___ Data provided
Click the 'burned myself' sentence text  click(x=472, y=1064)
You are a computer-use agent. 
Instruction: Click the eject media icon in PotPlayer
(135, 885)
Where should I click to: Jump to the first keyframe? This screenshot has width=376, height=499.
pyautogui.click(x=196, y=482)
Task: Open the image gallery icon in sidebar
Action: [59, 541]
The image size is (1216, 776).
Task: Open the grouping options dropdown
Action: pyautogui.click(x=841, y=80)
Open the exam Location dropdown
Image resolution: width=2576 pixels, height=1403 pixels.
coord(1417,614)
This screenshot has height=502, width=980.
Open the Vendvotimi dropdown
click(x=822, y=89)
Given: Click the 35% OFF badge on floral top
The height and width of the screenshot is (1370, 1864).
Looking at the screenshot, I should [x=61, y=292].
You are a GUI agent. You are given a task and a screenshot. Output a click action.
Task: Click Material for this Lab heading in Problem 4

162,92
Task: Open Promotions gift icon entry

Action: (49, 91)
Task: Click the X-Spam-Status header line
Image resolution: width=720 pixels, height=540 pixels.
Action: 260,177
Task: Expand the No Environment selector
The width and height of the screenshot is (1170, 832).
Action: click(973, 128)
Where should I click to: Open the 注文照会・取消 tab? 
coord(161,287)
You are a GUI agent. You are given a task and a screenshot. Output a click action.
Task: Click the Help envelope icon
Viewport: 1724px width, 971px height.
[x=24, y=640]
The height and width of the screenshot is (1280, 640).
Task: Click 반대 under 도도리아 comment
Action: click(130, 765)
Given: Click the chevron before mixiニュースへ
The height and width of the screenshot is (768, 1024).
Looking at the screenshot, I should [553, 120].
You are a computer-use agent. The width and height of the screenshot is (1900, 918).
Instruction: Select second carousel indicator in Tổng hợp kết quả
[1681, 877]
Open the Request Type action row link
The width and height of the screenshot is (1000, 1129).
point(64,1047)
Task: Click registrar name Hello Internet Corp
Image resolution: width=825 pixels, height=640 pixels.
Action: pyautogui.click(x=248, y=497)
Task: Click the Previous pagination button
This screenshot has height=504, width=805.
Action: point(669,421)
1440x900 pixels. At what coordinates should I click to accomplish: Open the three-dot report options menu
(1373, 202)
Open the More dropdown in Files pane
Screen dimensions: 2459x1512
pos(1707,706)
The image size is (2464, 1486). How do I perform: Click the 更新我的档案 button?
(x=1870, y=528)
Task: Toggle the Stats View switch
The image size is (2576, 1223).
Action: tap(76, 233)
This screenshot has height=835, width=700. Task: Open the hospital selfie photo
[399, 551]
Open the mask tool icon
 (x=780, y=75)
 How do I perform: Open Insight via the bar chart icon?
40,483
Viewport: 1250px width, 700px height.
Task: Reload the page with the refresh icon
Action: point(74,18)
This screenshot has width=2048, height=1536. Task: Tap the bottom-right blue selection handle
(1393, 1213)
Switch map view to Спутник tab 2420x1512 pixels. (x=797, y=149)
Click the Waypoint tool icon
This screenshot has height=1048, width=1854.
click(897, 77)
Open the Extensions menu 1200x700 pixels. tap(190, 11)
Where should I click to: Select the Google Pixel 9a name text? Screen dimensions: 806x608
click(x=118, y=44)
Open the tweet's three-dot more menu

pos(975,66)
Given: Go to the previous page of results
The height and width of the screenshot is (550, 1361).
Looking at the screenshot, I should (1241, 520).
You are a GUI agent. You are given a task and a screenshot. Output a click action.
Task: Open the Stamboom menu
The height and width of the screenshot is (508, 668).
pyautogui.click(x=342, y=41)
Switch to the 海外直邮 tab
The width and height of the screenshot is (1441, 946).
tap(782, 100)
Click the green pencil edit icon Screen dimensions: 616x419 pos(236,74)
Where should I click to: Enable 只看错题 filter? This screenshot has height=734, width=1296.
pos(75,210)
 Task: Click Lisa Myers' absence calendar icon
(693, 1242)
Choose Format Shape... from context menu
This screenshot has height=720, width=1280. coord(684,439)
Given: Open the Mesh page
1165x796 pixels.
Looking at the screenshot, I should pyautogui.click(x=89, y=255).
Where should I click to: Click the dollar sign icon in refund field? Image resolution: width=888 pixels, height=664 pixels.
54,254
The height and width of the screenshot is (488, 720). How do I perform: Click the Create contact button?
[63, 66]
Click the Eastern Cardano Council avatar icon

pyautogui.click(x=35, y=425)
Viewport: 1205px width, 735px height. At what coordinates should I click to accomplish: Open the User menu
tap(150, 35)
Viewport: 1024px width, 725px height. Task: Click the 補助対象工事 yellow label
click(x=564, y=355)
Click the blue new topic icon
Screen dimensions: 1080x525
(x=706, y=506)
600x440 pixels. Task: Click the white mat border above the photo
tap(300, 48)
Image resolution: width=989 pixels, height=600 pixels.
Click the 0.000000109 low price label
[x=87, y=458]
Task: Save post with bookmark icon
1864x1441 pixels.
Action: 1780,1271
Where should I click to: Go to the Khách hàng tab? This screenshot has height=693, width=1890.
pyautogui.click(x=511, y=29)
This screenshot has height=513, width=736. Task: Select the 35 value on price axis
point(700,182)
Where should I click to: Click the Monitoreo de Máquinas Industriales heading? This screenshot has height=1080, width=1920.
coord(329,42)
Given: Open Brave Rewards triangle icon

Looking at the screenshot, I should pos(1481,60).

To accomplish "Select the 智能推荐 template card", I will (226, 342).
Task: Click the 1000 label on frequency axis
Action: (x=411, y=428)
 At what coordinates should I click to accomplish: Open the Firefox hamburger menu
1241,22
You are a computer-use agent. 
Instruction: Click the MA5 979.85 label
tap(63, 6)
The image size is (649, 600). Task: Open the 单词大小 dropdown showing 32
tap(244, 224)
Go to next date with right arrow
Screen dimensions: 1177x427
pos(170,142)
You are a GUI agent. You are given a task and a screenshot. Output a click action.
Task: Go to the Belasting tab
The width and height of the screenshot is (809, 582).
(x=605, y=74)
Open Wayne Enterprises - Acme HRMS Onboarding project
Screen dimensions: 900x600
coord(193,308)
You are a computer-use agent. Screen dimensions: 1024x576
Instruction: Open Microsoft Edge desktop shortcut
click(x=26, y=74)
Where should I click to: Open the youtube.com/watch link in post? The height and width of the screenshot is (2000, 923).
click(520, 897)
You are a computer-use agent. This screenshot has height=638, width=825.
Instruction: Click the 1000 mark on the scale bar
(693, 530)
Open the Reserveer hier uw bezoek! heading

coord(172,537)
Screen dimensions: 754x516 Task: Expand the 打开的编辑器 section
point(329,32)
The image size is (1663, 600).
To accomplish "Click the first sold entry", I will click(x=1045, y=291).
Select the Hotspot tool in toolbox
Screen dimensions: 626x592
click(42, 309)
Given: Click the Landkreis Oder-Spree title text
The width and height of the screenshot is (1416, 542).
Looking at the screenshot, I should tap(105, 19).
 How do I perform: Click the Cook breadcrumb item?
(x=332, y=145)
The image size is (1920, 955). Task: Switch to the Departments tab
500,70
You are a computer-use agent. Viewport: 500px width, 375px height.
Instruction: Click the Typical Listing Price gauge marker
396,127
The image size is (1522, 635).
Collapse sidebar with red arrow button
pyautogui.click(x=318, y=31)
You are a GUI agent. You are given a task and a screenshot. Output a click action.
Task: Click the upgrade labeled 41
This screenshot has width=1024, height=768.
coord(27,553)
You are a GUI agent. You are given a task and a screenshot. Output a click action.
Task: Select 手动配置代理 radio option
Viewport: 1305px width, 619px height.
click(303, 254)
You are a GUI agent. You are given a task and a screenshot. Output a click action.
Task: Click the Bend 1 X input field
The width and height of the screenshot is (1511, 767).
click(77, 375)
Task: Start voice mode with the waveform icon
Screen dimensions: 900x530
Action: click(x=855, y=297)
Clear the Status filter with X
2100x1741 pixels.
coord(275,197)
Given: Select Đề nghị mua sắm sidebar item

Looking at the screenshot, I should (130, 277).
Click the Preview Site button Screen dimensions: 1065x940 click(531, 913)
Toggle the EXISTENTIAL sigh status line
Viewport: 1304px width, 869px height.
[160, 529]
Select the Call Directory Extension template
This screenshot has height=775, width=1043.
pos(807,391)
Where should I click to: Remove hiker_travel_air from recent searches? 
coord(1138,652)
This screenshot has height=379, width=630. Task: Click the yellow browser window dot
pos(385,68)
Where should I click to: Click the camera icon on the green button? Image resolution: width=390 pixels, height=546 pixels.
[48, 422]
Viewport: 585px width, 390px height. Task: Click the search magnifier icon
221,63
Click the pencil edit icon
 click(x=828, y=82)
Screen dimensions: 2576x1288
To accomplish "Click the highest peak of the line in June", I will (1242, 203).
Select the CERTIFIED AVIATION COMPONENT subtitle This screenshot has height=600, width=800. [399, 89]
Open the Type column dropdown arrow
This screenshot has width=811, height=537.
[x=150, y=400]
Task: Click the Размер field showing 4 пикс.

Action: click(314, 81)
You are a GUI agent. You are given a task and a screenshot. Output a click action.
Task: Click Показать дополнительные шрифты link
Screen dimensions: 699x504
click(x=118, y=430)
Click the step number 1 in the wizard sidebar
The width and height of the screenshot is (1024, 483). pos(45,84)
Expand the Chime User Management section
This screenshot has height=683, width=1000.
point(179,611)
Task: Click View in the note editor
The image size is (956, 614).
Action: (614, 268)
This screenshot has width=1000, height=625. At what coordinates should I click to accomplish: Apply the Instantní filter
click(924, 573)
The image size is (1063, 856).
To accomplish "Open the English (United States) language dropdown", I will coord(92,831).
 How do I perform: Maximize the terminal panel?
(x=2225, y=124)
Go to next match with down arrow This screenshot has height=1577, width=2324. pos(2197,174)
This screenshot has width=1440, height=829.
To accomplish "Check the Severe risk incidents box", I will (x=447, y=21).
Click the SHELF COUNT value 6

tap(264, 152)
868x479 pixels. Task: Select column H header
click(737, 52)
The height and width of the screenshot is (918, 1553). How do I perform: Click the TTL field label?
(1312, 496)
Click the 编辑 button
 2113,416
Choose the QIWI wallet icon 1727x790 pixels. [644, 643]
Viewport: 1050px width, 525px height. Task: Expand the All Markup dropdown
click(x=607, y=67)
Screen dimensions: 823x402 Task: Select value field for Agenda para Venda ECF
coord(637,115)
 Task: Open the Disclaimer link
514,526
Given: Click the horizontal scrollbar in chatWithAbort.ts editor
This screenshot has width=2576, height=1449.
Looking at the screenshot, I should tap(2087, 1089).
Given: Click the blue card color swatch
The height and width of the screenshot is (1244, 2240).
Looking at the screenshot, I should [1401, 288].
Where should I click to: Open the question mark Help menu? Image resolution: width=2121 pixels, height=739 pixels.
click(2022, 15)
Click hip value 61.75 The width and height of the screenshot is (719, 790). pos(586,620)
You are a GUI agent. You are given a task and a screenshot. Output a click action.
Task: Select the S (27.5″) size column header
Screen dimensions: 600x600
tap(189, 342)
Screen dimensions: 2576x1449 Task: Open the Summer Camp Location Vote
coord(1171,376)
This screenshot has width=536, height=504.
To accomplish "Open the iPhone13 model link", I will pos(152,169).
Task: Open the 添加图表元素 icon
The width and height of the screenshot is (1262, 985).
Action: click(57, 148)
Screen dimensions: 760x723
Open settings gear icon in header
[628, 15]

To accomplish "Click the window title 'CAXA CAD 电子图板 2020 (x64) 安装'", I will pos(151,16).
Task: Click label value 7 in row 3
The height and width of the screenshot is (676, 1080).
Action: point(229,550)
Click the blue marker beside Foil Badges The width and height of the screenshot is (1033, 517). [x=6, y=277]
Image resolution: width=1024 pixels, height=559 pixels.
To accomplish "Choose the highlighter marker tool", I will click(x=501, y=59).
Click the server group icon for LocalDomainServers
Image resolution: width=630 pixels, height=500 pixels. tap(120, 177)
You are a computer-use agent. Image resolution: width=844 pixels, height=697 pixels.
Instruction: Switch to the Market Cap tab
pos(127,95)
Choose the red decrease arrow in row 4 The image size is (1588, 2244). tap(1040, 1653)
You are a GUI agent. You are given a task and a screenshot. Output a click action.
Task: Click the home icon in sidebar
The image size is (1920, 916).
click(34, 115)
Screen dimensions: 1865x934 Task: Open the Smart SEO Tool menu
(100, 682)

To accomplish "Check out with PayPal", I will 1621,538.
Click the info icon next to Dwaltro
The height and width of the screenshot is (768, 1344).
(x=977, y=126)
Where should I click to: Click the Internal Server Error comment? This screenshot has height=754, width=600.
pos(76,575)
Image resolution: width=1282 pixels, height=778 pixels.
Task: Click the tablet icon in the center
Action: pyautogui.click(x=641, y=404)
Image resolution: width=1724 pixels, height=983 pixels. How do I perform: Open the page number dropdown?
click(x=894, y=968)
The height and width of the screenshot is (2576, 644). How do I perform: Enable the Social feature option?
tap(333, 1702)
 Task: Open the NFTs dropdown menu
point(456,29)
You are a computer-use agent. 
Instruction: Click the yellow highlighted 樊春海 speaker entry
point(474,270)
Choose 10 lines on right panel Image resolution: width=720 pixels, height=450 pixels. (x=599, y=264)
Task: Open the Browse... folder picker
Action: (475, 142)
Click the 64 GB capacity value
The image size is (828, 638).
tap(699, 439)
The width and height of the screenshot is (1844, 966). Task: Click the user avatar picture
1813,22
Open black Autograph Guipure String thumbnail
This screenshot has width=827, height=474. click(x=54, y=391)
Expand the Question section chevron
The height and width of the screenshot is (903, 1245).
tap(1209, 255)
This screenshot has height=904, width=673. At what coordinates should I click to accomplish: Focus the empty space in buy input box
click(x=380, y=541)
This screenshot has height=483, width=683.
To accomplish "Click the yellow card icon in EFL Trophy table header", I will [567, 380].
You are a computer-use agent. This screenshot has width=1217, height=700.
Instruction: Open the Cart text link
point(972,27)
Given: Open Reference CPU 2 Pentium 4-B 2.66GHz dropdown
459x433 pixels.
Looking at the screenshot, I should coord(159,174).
______
» Short problem:
Copy out, word for word, the stretch of the records from the very start through the line containing "coord(161,287)", including that line.

» Task answer:
Click the 'burned myself' sentence text  click(x=472, y=1064)
You are a computer-use agent. 
Instruction: Click the eject media icon in PotPlayer
(135, 885)
Where should I click to: Jump to the first keyframe? This screenshot has width=376, height=499.
pyautogui.click(x=196, y=482)
Task: Open the image gallery icon in sidebar
Action: [59, 541]
The image size is (1216, 776).
Task: Open the grouping options dropdown
Action: pyautogui.click(x=841, y=80)
Open the exam Location dropdown
Image resolution: width=2576 pixels, height=1403 pixels.
coord(1417,614)
This screenshot has height=502, width=980.
Open the Vendvotimi dropdown
click(x=822, y=89)
Given: Click the 35% OFF badge on floral top
The height and width of the screenshot is (1370, 1864).
Looking at the screenshot, I should [x=61, y=292].
You are a GUI agent. You are given a task and a screenshot. Output a click action.
Task: Click Material for this Lab heading in Problem 4

162,92
Task: Open Promotions gift icon entry

Action: (49, 91)
Task: Click the X-Spam-Status header line
Image resolution: width=720 pixels, height=540 pixels.
Action: 260,177
Task: Expand the No Environment selector
The width and height of the screenshot is (1170, 832).
Action: click(973, 128)
Where should I click to: Open the 注文照会・取消 tab? 
coord(161,287)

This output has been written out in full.